There is a chance, even though incredibly small, that the person in question
really will commit some act of terrorism. What are the payoffs _to the
individual making this decision_ of all the possible options?

Not a terrorist, deport him: no cost.

Not a terrorist, let him in: no cost.

Terrorist, deport him: no cost.

Terrorist, let him in: lose your job, your career, get to testify before a
hostile Congress, become a national scapegoat, etc. etc.

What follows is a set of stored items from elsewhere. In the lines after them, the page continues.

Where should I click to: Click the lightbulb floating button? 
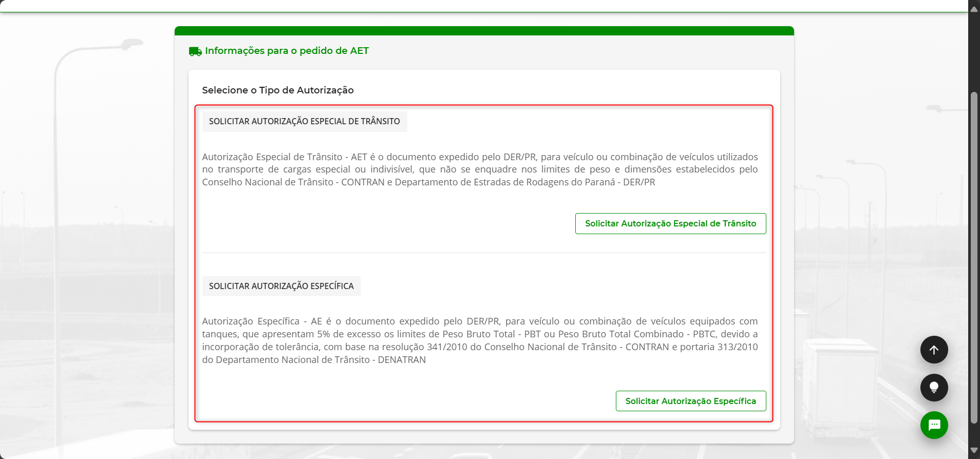point(934,388)
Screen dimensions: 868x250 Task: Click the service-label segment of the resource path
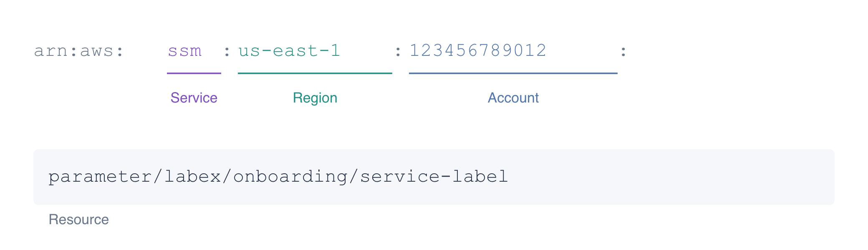coord(434,177)
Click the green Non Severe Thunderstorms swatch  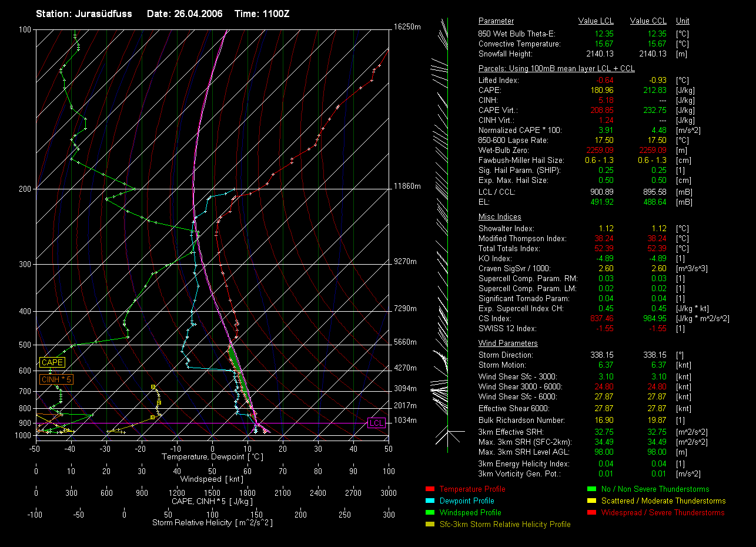tap(591, 489)
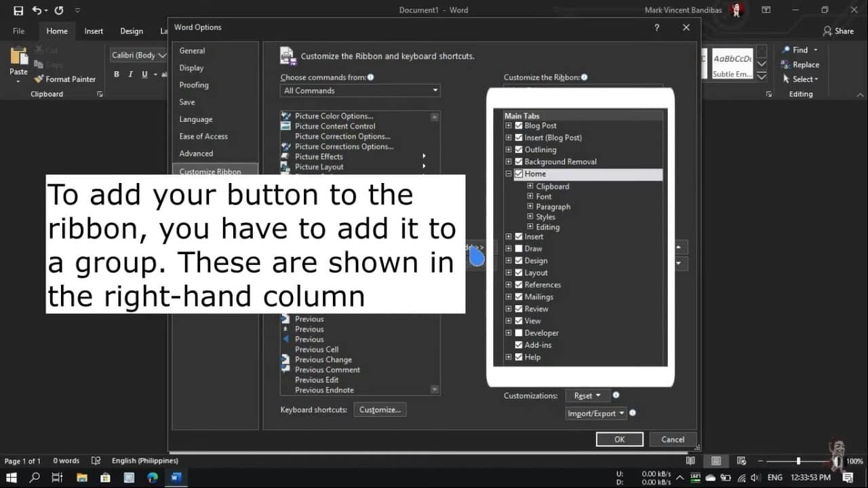Click the Undo arrow icon
868x488 pixels.
(x=37, y=10)
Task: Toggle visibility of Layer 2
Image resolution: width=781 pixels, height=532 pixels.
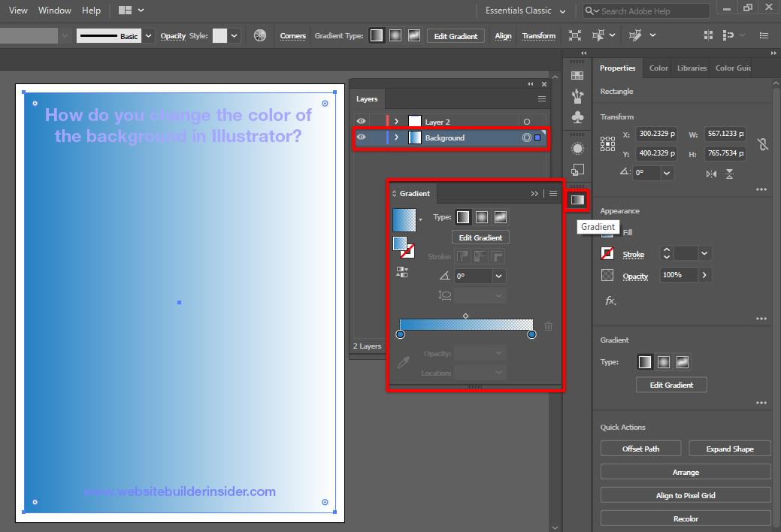Action: click(x=362, y=121)
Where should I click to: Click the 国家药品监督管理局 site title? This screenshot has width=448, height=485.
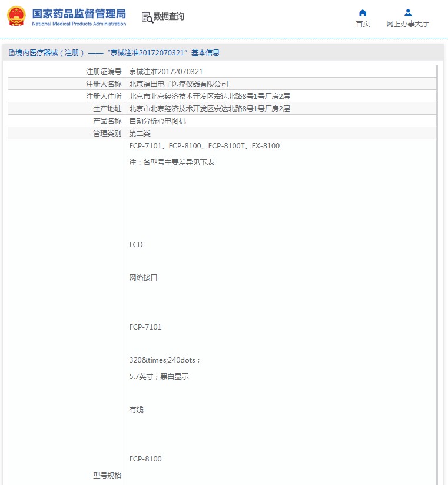[78, 13]
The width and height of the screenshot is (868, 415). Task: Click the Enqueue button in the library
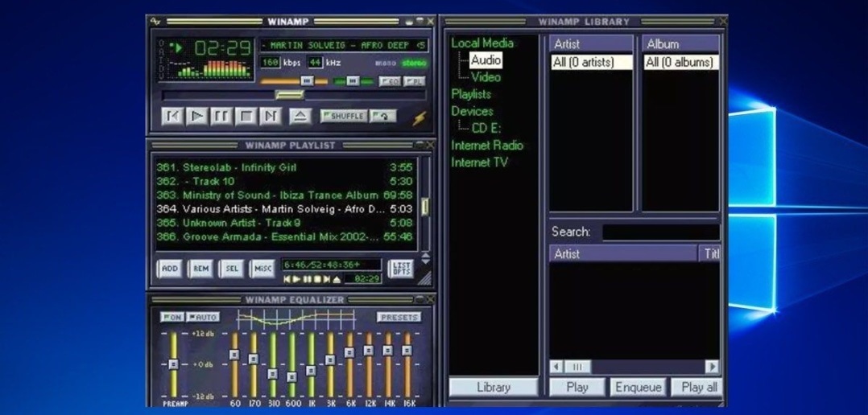[x=638, y=387]
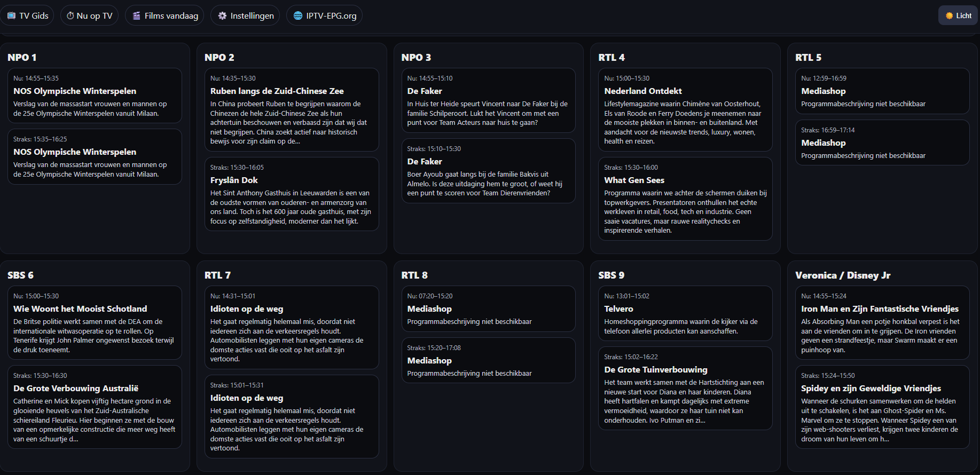This screenshot has width=980, height=475.
Task: Click the clapperboard icon for Films vandaag
Action: [137, 16]
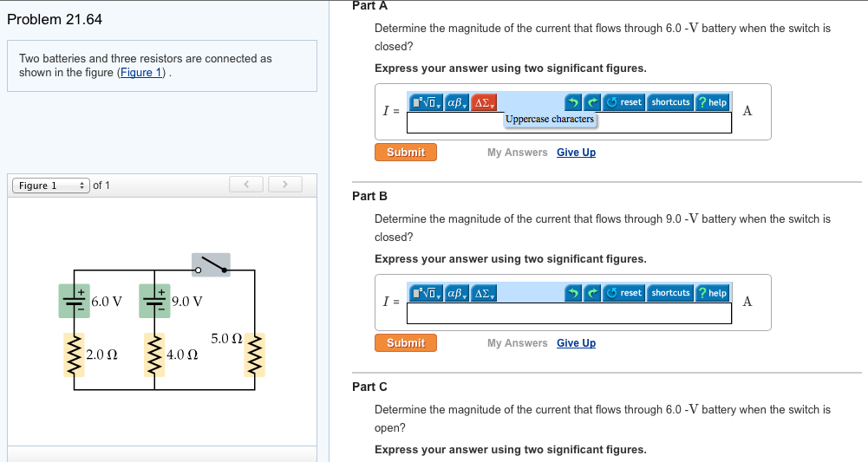Submit the Part A answer
The height and width of the screenshot is (462, 868).
click(x=406, y=153)
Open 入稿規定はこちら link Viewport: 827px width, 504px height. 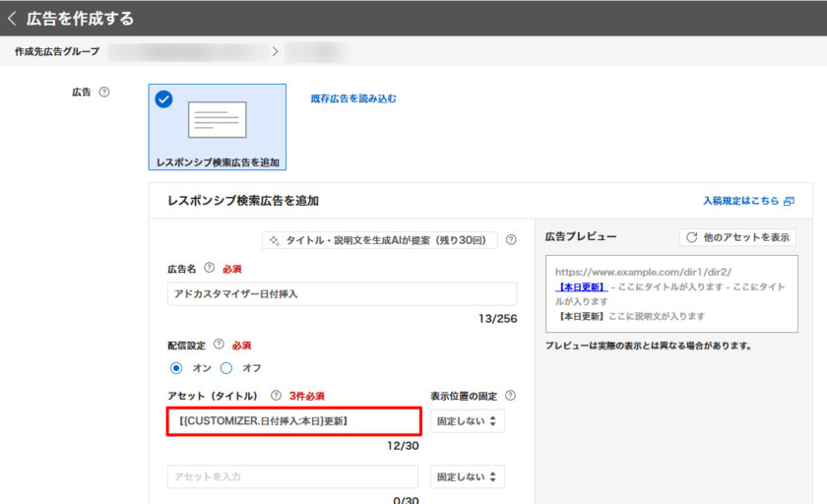pyautogui.click(x=747, y=201)
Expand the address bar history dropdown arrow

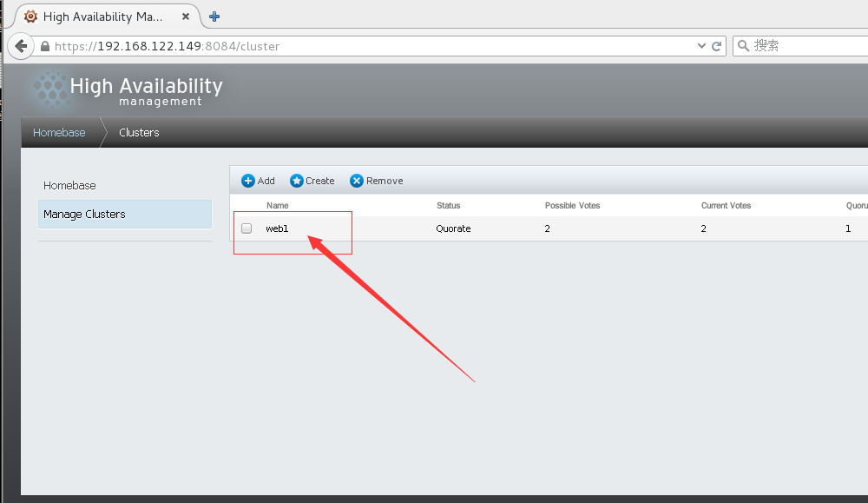click(x=702, y=46)
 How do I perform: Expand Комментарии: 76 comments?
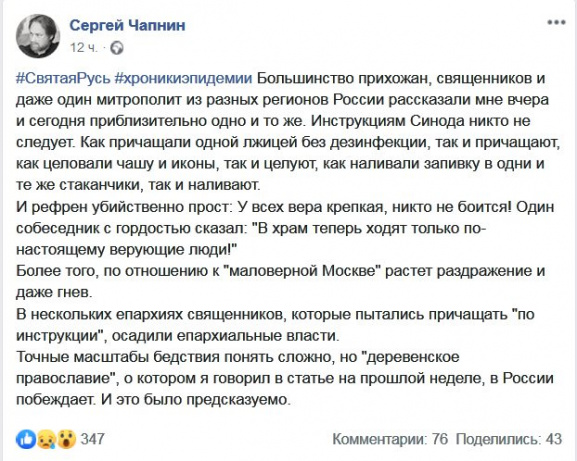coord(390,439)
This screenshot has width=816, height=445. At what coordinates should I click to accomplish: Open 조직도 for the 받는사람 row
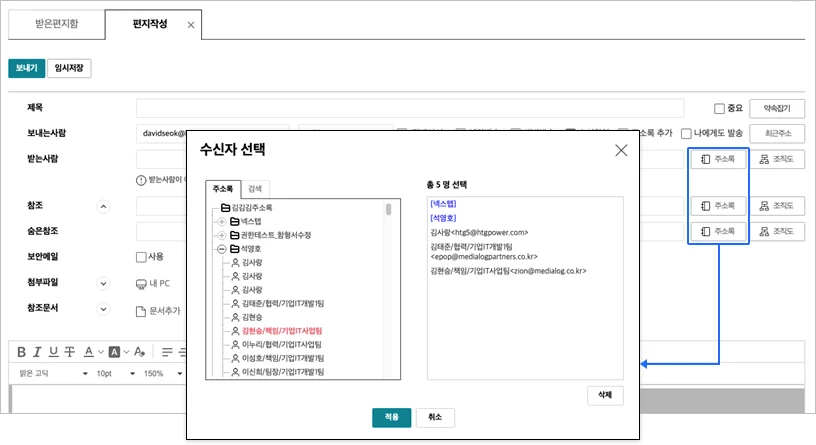click(x=777, y=160)
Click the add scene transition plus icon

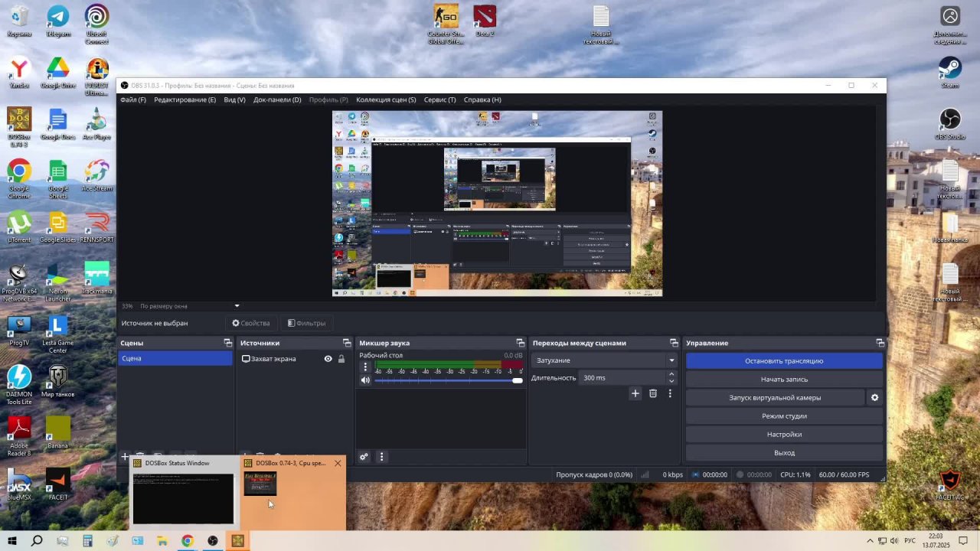click(x=635, y=393)
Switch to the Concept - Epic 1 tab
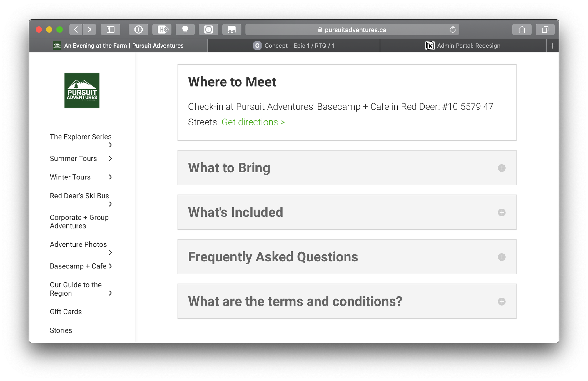 point(294,46)
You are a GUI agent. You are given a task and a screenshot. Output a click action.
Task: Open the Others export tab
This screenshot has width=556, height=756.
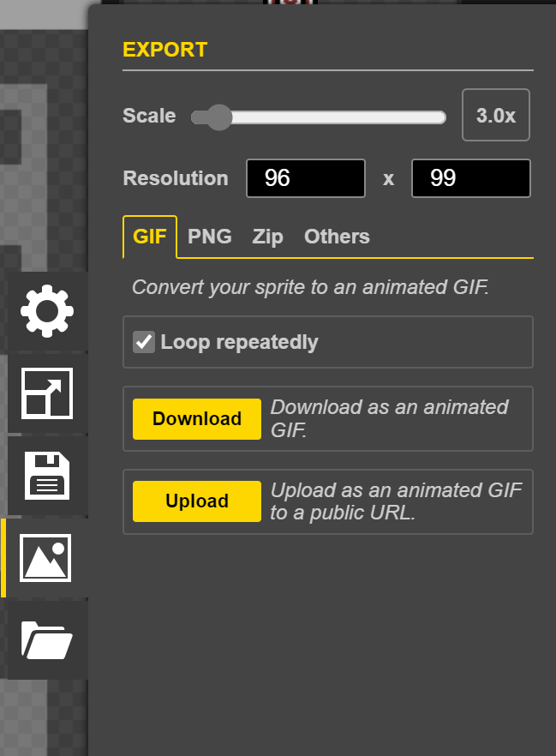coord(337,237)
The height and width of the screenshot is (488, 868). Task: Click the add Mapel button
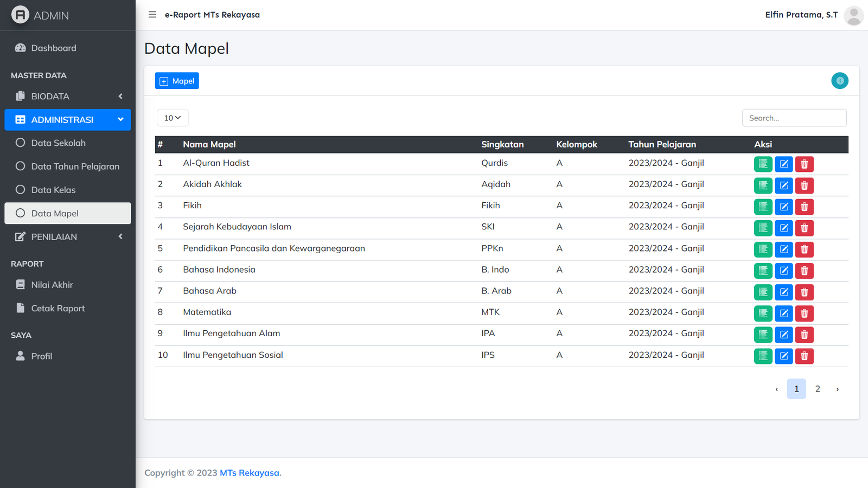177,81
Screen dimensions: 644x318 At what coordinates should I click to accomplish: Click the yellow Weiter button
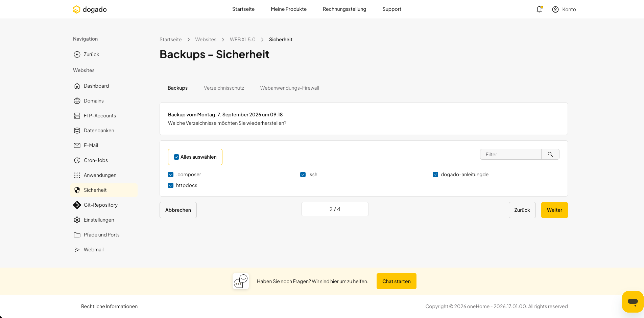(x=554, y=210)
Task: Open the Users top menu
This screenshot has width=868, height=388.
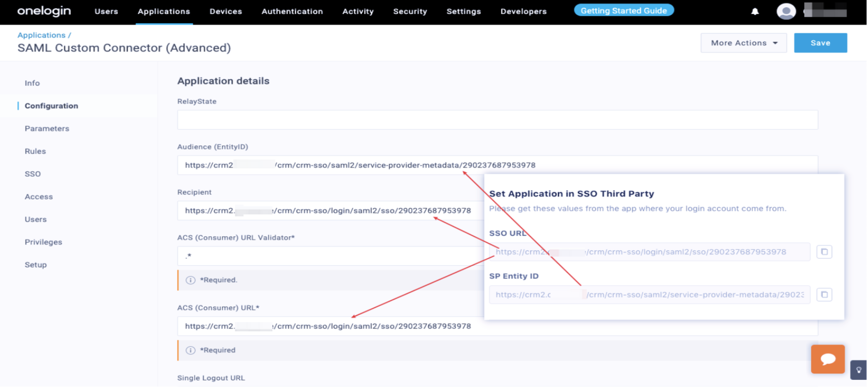Action: [106, 11]
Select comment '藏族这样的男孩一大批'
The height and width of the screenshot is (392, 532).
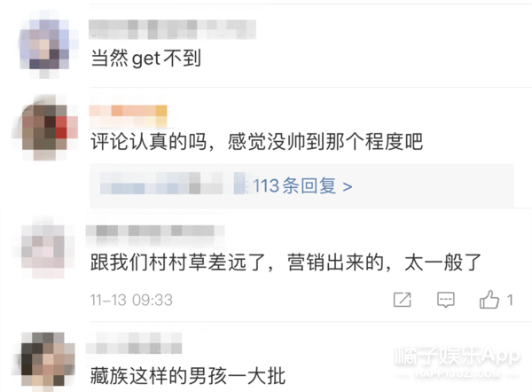click(188, 376)
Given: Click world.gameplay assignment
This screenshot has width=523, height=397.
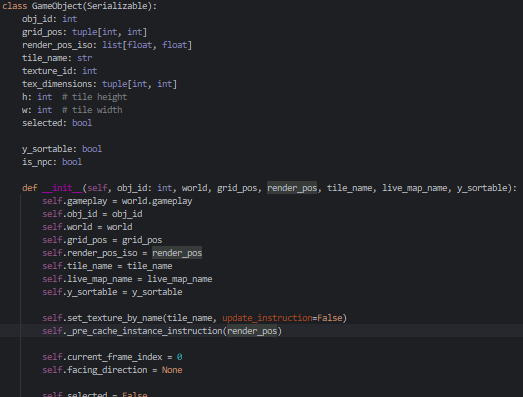Looking at the screenshot, I should pos(157,201).
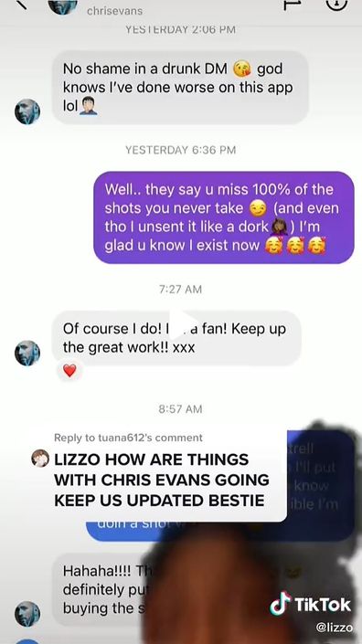Tap 'Reply to tuana612's comment' label

[x=128, y=438]
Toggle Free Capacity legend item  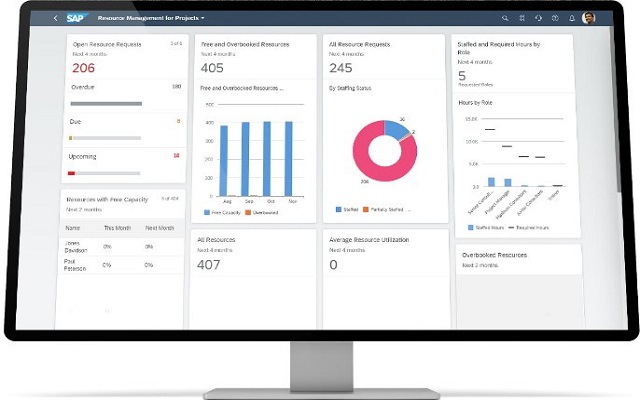pyautogui.click(x=222, y=213)
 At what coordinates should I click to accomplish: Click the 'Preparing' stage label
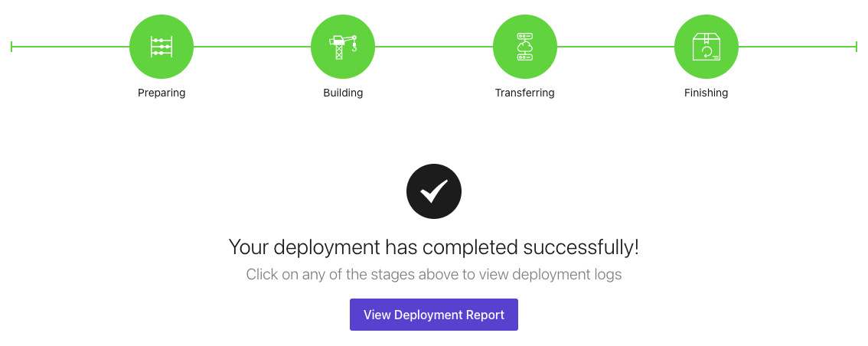(x=162, y=93)
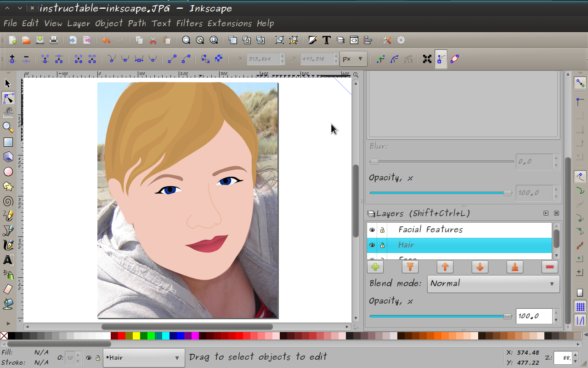Lock the Hair layer
Screen dimensions: 588x368
tap(382, 245)
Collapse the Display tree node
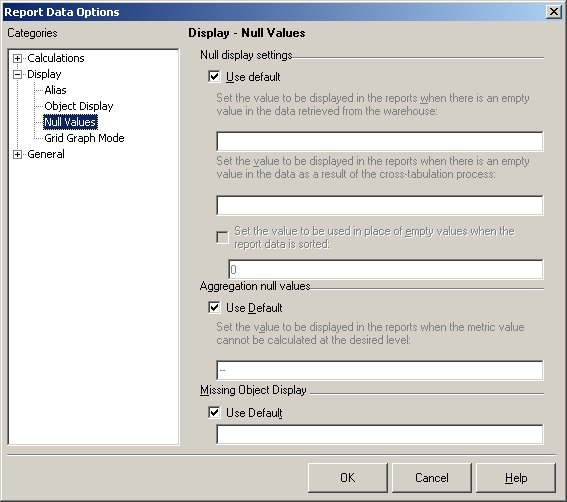567x502 pixels. [17, 75]
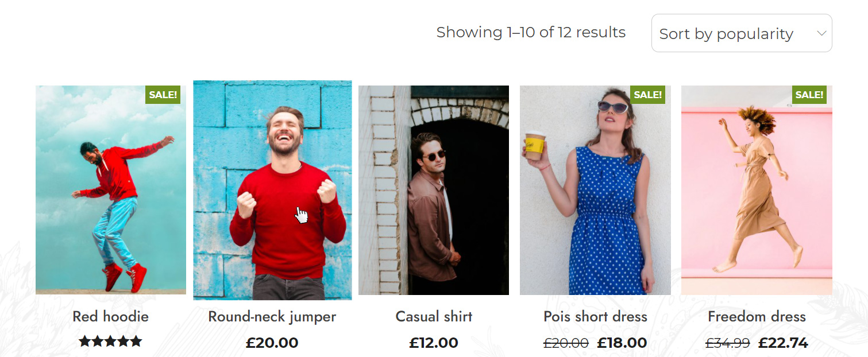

As far as I know, there are no consequences for deporting someone in a
situation like this. Thus, even if the chances that he's a real terrorist are
incredibly small, the fact that they're nonzero, and the fact that knowledge
of this tweet would inevitably result in massive fingerpointing in that remote
event, means that deportation is the obvious best choice. There's no benefit
to letting him in, and some benefit to deporting him.

You see this sort of thing pop up in any large bureaucracy. There are rarely
penalties for "better safe than sorry", even when taken to an absurd degree,
but there are huge penalties for a failing to take that approach in the event
that you miss something.

My wife just finished a thorough government background check, including an in-
person interview about all of her international travel activity for the last X
years, several calls for followup questions about relatives and their jobs and
potential ties to foreign governments, etc. The job they're checking her for?
Web designer at the Smithsonian. Not exactly a repository of national secrets
here.

That background check makes no sense from a cost-benefit analysis, but makes
tons of sense from a cover-your-ass bureaucratic analysis. Looks to me like
the exact same thing happened with this tweet.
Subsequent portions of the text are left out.